Speaker directs enquiry into possible regulation of churches

Speaker of Parliament, Professor Aaron Mike Oquaye, has directed a Joint Committee of Youth, Sports and Culture and Legal Constitutional and Parliamentary Affairs to investigate the possibility of regulating churches and other religious groups in the country.

The joint committee has one month to finish its work and submit a report to the House.

Caution

He cautioned the pretence that everything was fine in the religious sector because people could not be allowed to operate outside the parameters of the Constitution.

He said: “If we have to make certain declarations it should be provided for by law and if they have to fulfil certain obligations to the society in which they live, it should be provided for by law.”

Development difficulties

According to the Speaker, there is a need to seriously consider the country’s development difficulties as a national issue and make recommendations whether people should be allowed, in the name of religion, to use work hours to worship.

Prof. Oquaye indicated it was dishonest to use man hours to worship instead of fulfilling the work obligations for which they were paid.

He warned that work hours should not be used for worship or else the country could not achieve its development agenda, and stressed the state could no longer pretend such important matters.

“We are living in a country where priests keep sick people in camps purportedly to heal them, but when they deteriorate, they rush them to Korle Bu.”

“Doctors are accountable for their profession and yet these people cannot be held for malpractice. What kind of unbridled liberty can that be,” he queried?

Religious freedom

In other countries, doctors and nurses, he said, are required to report to the police when a patient is brought to hospital in very bad condition.

“That is how a nation develops,” he stated.

In the statement, Ekow Hayford had argued that despite the Constitution granting religious freedom, it has become necessary to consider some form of regulation on church activities due to their adverse impact on lives.

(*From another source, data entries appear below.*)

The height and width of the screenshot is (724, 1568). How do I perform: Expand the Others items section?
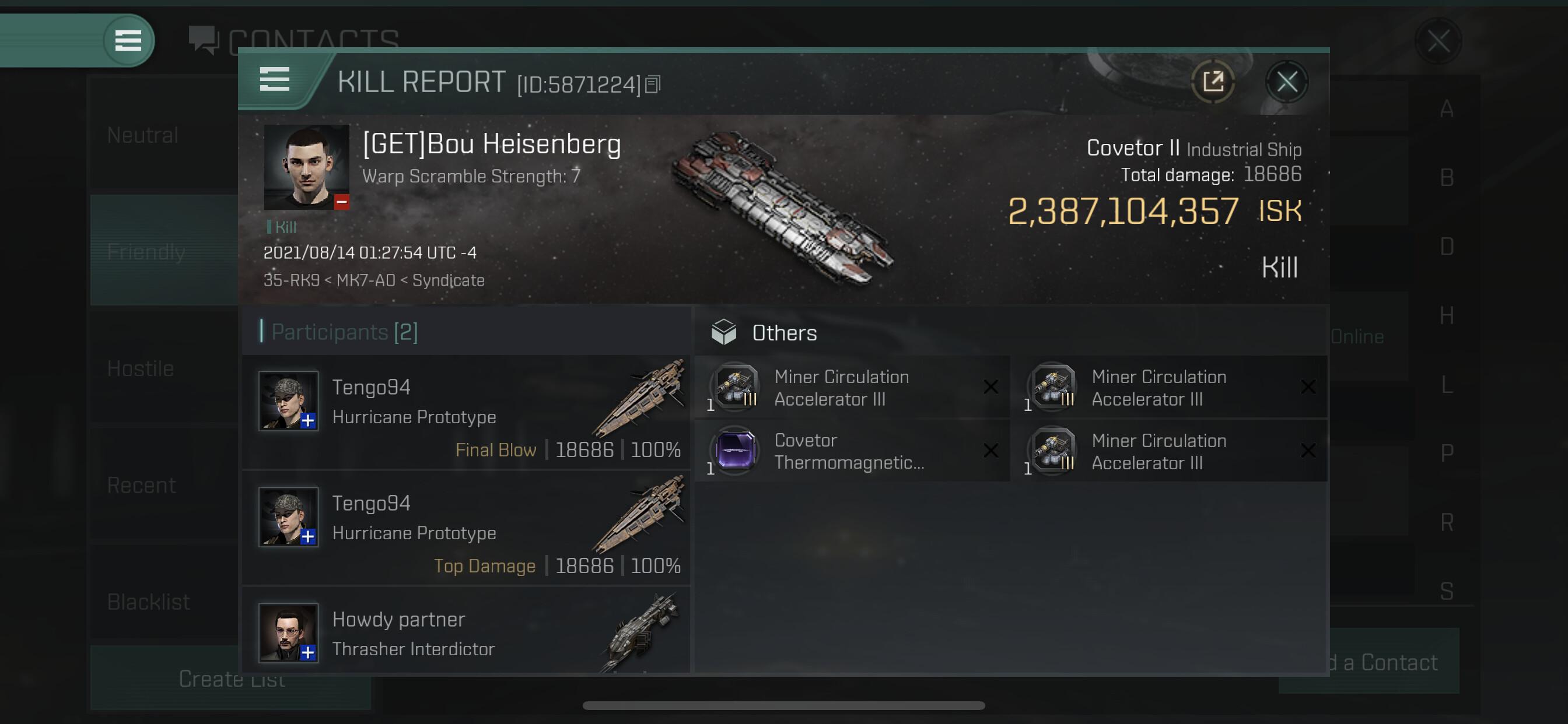[784, 333]
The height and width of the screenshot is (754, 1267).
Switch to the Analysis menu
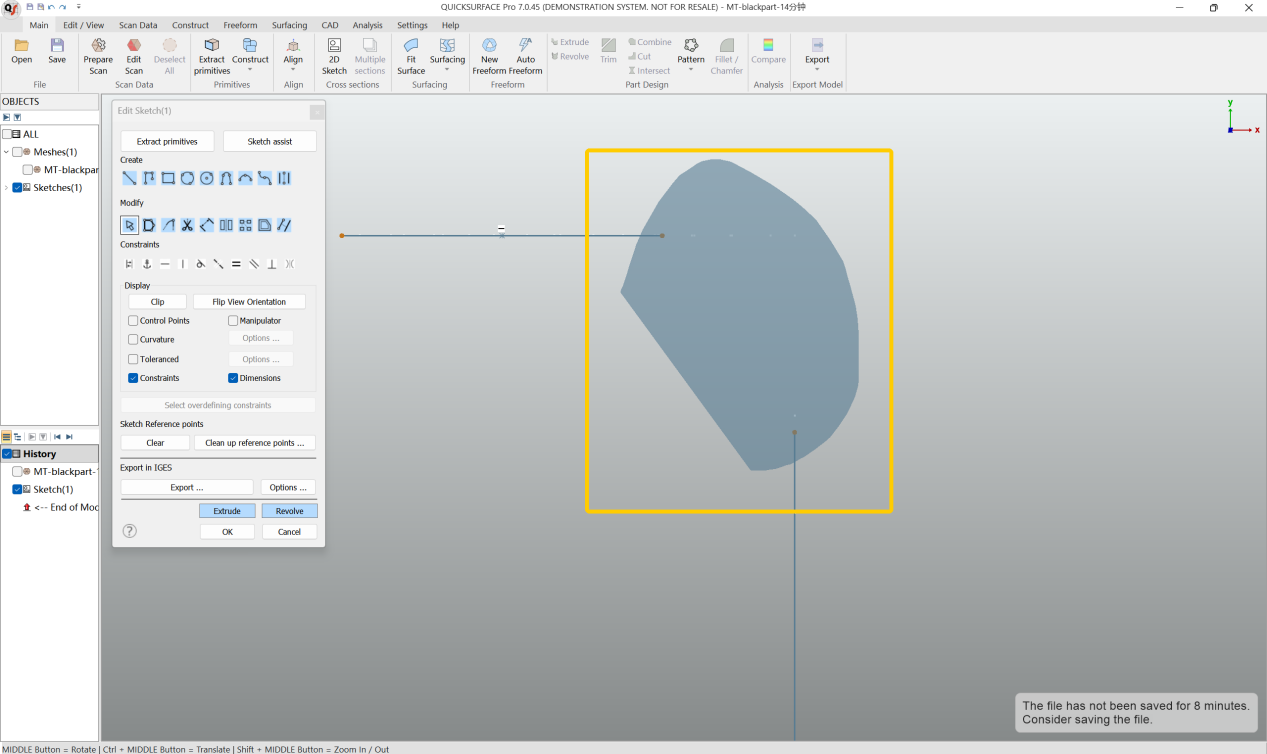click(367, 25)
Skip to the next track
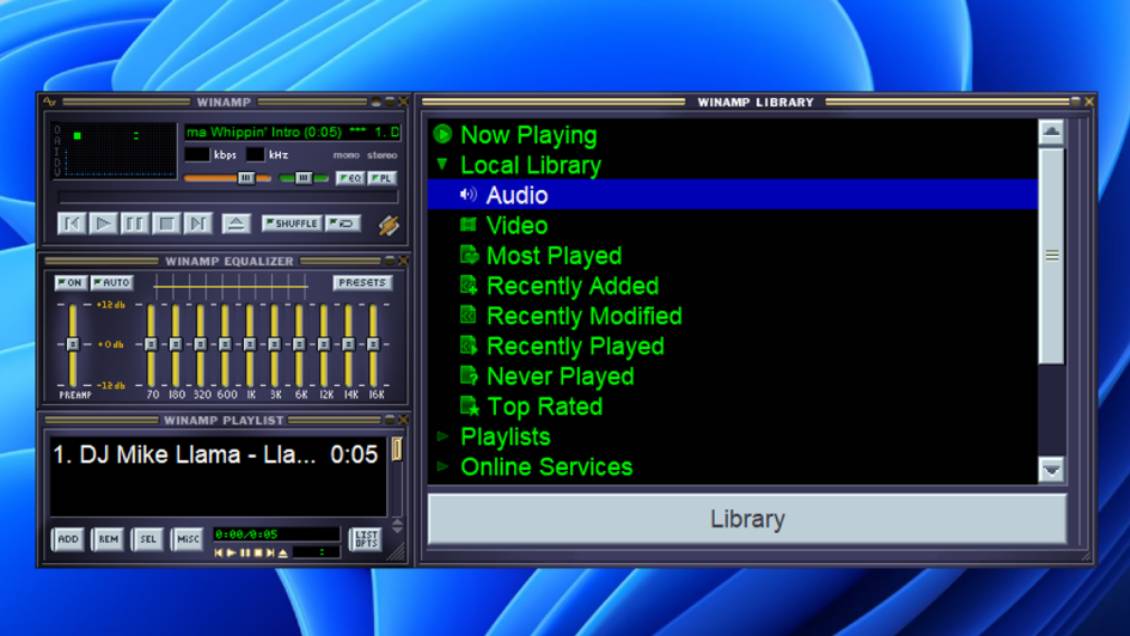The width and height of the screenshot is (1130, 636). [x=199, y=224]
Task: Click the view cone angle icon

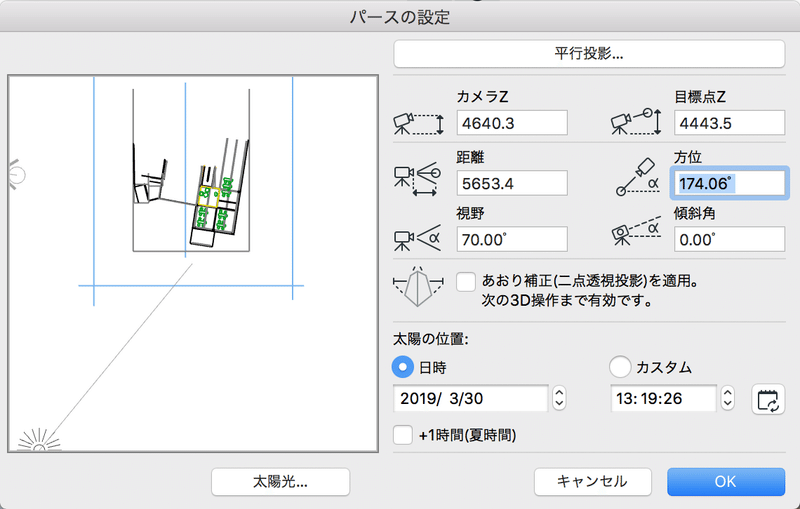Action: coord(418,238)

According to him, the growing number of churches, estimated to be well over 10,000, has attracted charlatans and imposters who parade the streets and fill the media space peddling false wares.

Sad reflection

The situation, he said, is a sad reflection of the state of the country in terms of persons abusing the rights and freedoms guaranteed them under Articles 21 and 26 of the 1992 Constitution.

He lamented that charlatans parading as pastors and prophets prey on the poor and innocent by feasting on their vulnerabilities.

“In the light of this, it is necessary to introduce some form of regulation in the activities of churches and religious gatherings,” he stated.

MPs who contributed to the statement concurred there was a need to fashion out rules to control the activities of churches and other religious groups in the country.

Some churches, they said, have inadvertently become nuisance and threat to society and need to be shut down or operate under established rules.

The members argued that some churches have become virtually businesses and avenues for making money and extortion and yet do not honour any tax obligation.

The Member for Ablekuma Central, Ebenezer Nii Laryea, contended that those who called themselves priests needed to follow the Christian processes in starting and operating a church and stressed some churches have descended into areas difficult to understand; instead of preaching salvation they tend to punish followers with very strange healing procedures and offering lotto numbers.